Another complication is that you never know if a trace is “done”. So the tail-sampling processor will just collect spans in memory for 30s (default, can be changed), and after 30s
, it considers a trace to be finished and makes the sampling decision. This means you need to be able hold all the spans generated for 30s in memory, and this is quite resource intensive, requiring the tail-sampling cluster needs to be scaled to 100-1000s of GBs of RAM.
This is expensive, and the architecture is hard to operate and scale. But if you can get it right, it could pay off heavily. Because you will be capturing all the interesting traces, you could end up storing a lot less data, and any cost of the sampling infrastructure could be offset by the cost of storage savings.
Improvements to tail sampling processor
Currently, it stores all the traces for a specified interval (default 30s), and there is no way to override it. For example, our writes take around 100ms-3s, and our reads take up to 50s. And there are 10x as many writes as reads. It is wasteful to store everything for the 50s. We should be able to define a decision wait per service and operation. This way we can keep the write path traces for 5s, and read path traces for 60s without breaking the bank.
Metric Generation
A lot of people generate RED and other service metrics from the traces emitted by a service. How and where to generate metrics is heavily dependent on the sampling strategy used. But before we get into that, it’s good to understand why.
Why generate metrics from traces?
This was the first question that came to my head. I am a Prometheus maintainer and I am used to metrics being generated by the applications themselves. It can’t get more accurate than that, as you lose information if you generate metrics on top of sampled data.
But traces, span multiple operations across services and thereby contain a lot more context compared to metrics emitted by a single application. This lets us include additional data into the metrics generated, such as the upstream and downstream applications. For example the Tempo service graph is powered by metrics generated from traces and it's really hard to achieve the same with just metrics.
You can achieve the same with the service graph connector in the OpenTelemetry Collector.
Further, it is common to RED metrics on endpoints, but not very common to do RED metrics on function calls, which is something generating metrics from spans enabled. You can achieve it with purely metrics, but it's less common to wrap a function call in metric, than wrapping it in a span.
NB: Autometrics is making it easier to see function performance with just metrics.
Metric generation with head sampling
Now if you want to generate metrics on sampled traces, they are bound to be inaccurate. For example, if you have a sampling rate of 10%, and you generate metrics on the traces, the requests/sec would be 10% of the actual value.
A solution to this is to blow up the number based on the sampling rate. For example, if you know the sampling rate is 5% and you see 5 reqs/sec in traces, you can blow it up to 100 (5 * 20) reqs/sec. But this is not very accurate and it's actually worse for errors. If you see a single error, it gets blown up into 20 errors. The duration metrics are also not super accurate. This is bad for low traffic services, but with enough throughput and scale, you might get semi-decent accuracy.

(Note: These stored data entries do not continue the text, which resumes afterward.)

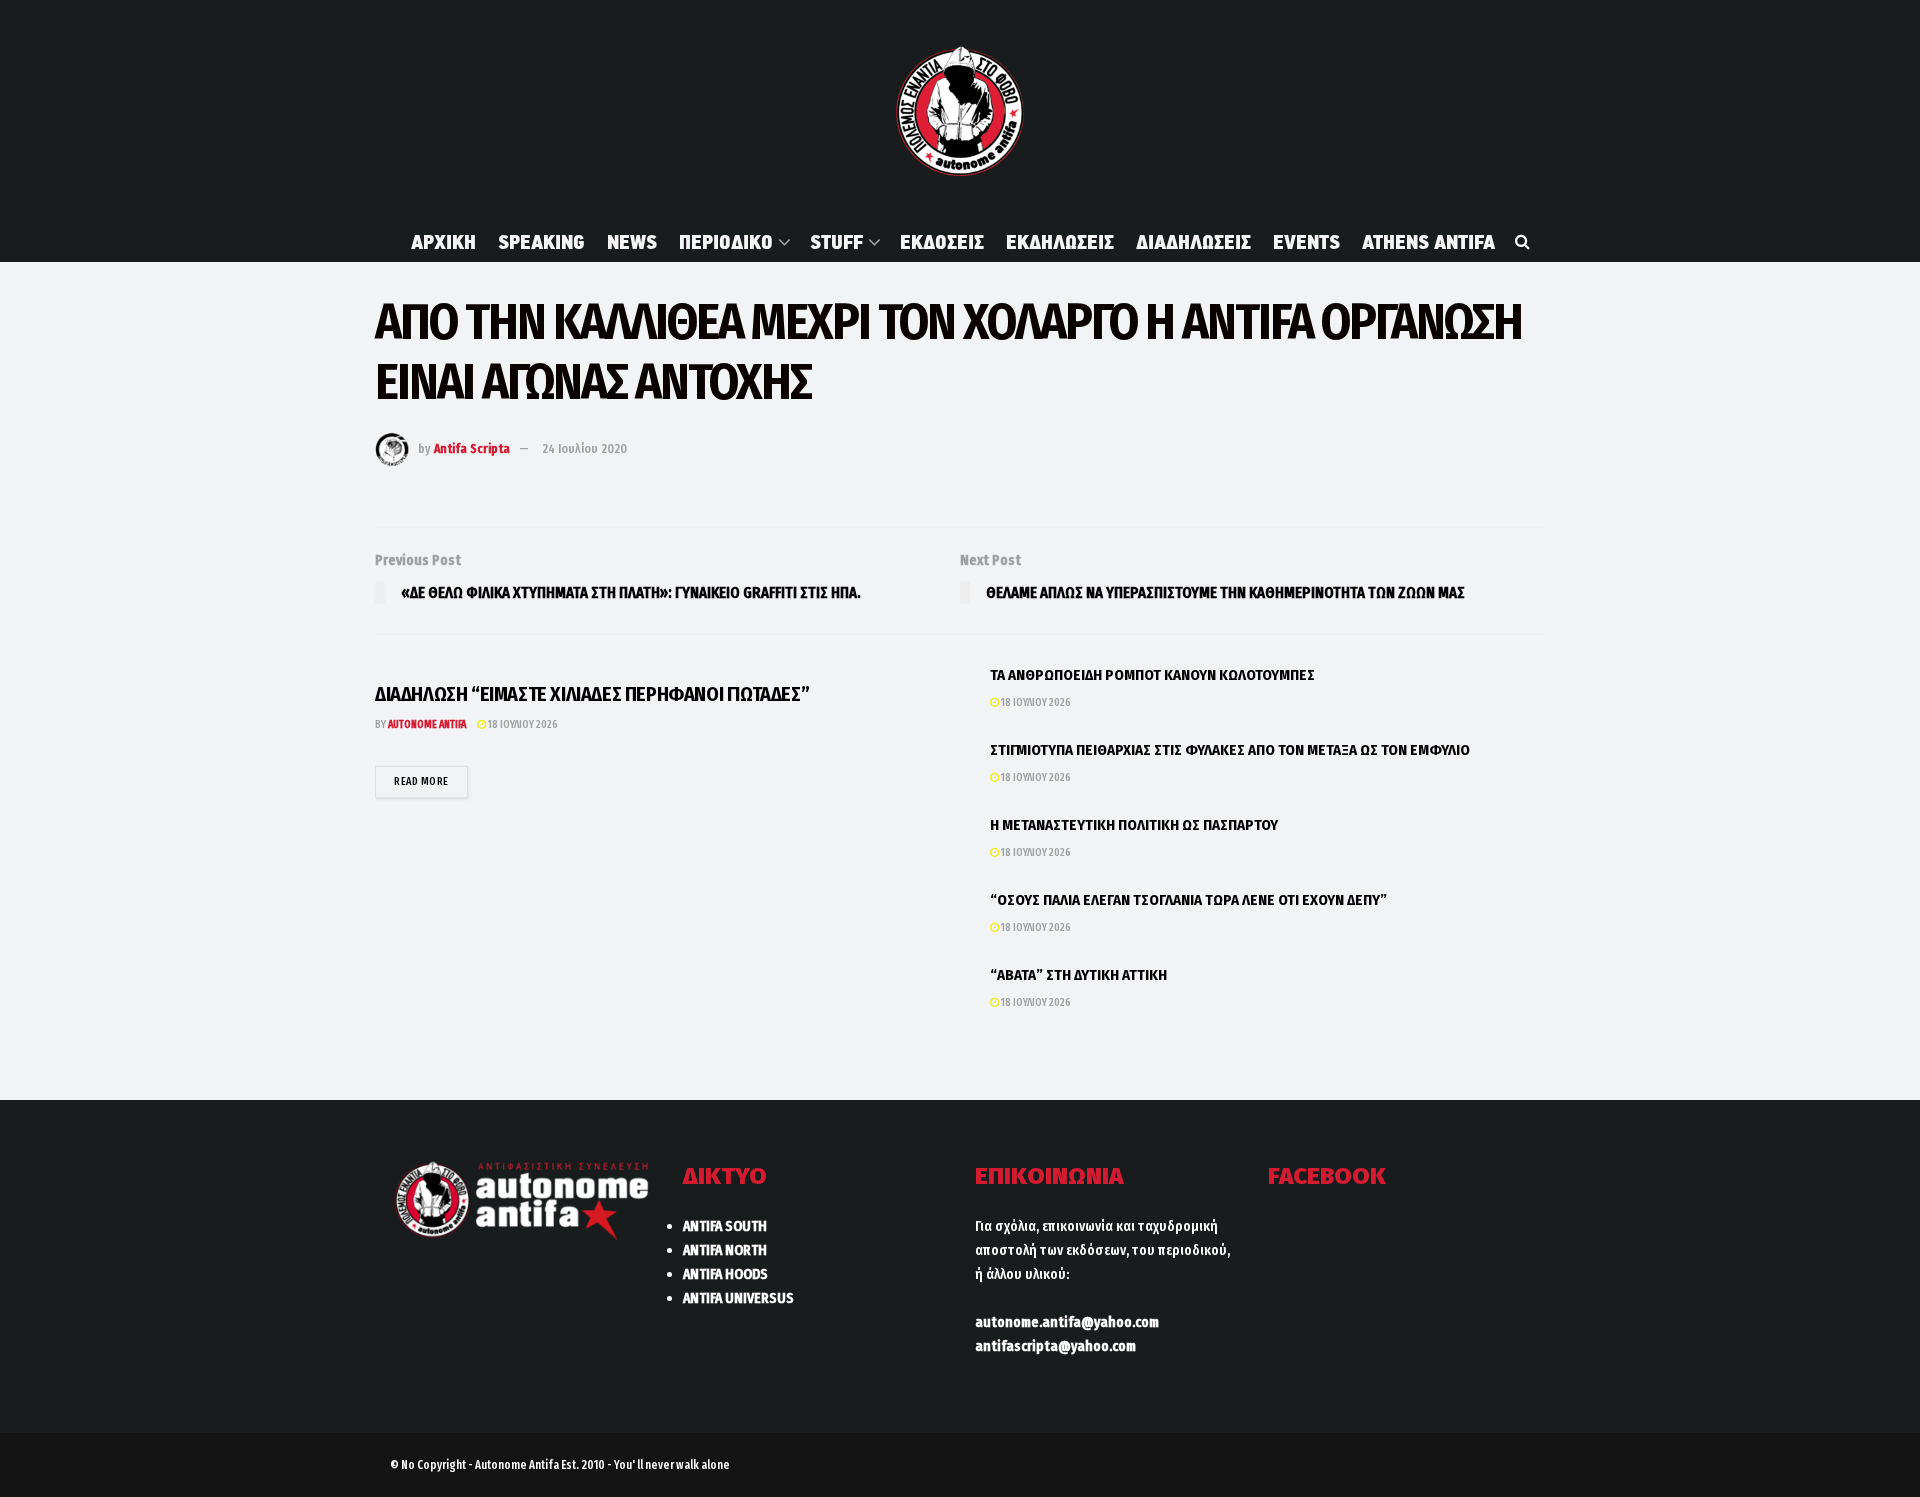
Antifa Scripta (472, 448)
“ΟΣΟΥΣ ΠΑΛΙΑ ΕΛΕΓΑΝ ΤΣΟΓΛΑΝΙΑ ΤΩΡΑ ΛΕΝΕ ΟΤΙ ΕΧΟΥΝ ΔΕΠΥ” (1188, 900)
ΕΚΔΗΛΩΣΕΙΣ (1060, 242)
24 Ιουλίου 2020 (584, 448)
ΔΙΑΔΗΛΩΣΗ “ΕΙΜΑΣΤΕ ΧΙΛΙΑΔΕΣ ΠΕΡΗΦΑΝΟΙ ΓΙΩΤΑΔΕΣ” (592, 694)
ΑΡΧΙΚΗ (443, 242)
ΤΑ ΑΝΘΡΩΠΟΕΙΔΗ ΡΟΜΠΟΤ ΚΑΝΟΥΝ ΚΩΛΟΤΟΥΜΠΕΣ (1152, 675)
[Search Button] (1522, 242)
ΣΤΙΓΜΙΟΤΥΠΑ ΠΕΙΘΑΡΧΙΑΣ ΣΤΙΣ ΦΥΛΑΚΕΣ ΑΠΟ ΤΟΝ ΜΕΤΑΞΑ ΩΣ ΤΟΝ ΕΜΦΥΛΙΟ (1230, 750)
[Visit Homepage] (959, 111)
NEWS (632, 242)
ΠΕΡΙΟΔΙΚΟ (726, 242)
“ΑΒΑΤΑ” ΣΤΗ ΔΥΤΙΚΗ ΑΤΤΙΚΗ (1078, 975)
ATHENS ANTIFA (1428, 242)
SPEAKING (541, 242)
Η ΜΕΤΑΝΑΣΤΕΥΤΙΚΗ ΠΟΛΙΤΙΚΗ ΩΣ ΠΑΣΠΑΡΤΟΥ (1134, 825)
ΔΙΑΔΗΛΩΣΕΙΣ (1193, 242)
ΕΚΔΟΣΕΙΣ (942, 242)
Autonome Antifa (427, 724)
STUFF (836, 242)
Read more (431, 781)
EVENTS (1306, 242)
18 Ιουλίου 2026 (522, 724)
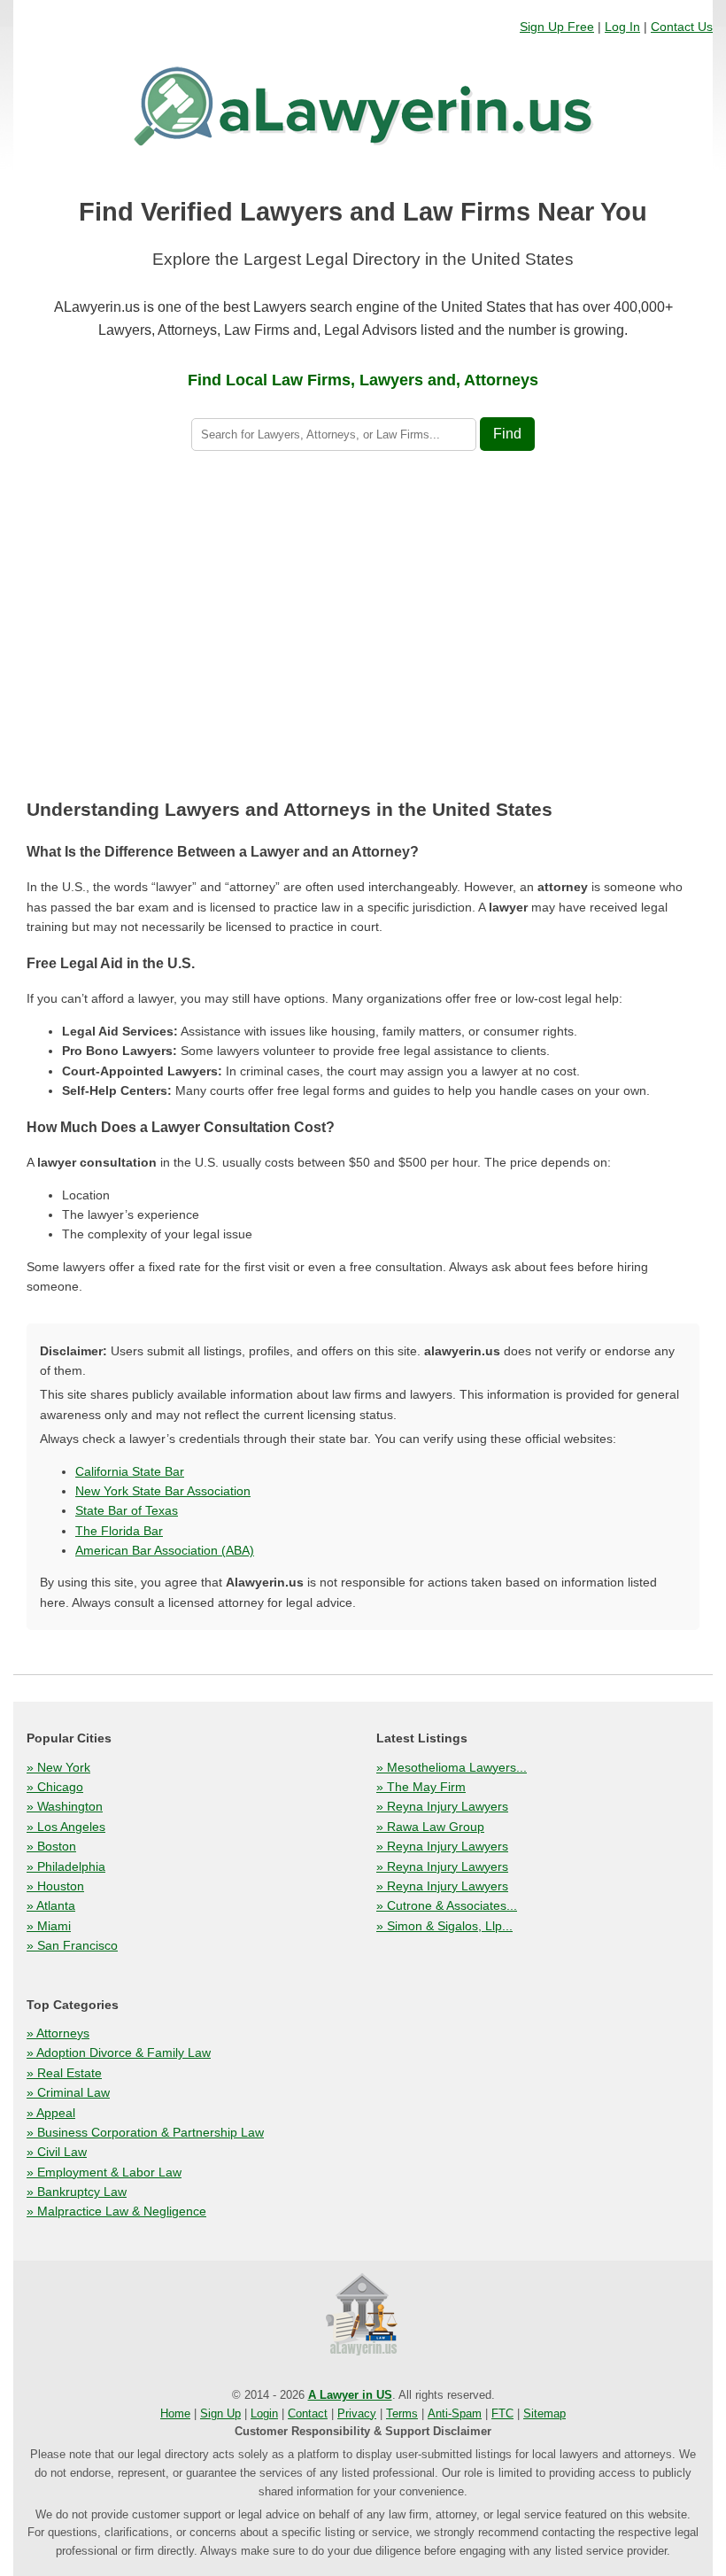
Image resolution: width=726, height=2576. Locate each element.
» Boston (51, 1846)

One caveat is that this works only with probabilistic sampling, and doesn’t work with rate-limited samplers.
OpenTelemetry propagates the sampling information as part of trace-state, but the existing span metrics and service graph processors don’t yet have a mechanism to adjust metrics based on the sampling info.
Metric generation with tail sampling
There is no way to generate accurate metrics based on the sampled data with tail-sampling. For example, if you have a policy to only sample error=true and user.id=1234
, you cannot get the overall req/sec for the service.
The metrics need to be generated before the sampling happens. And the best place to do it is the first layer of routing collectors.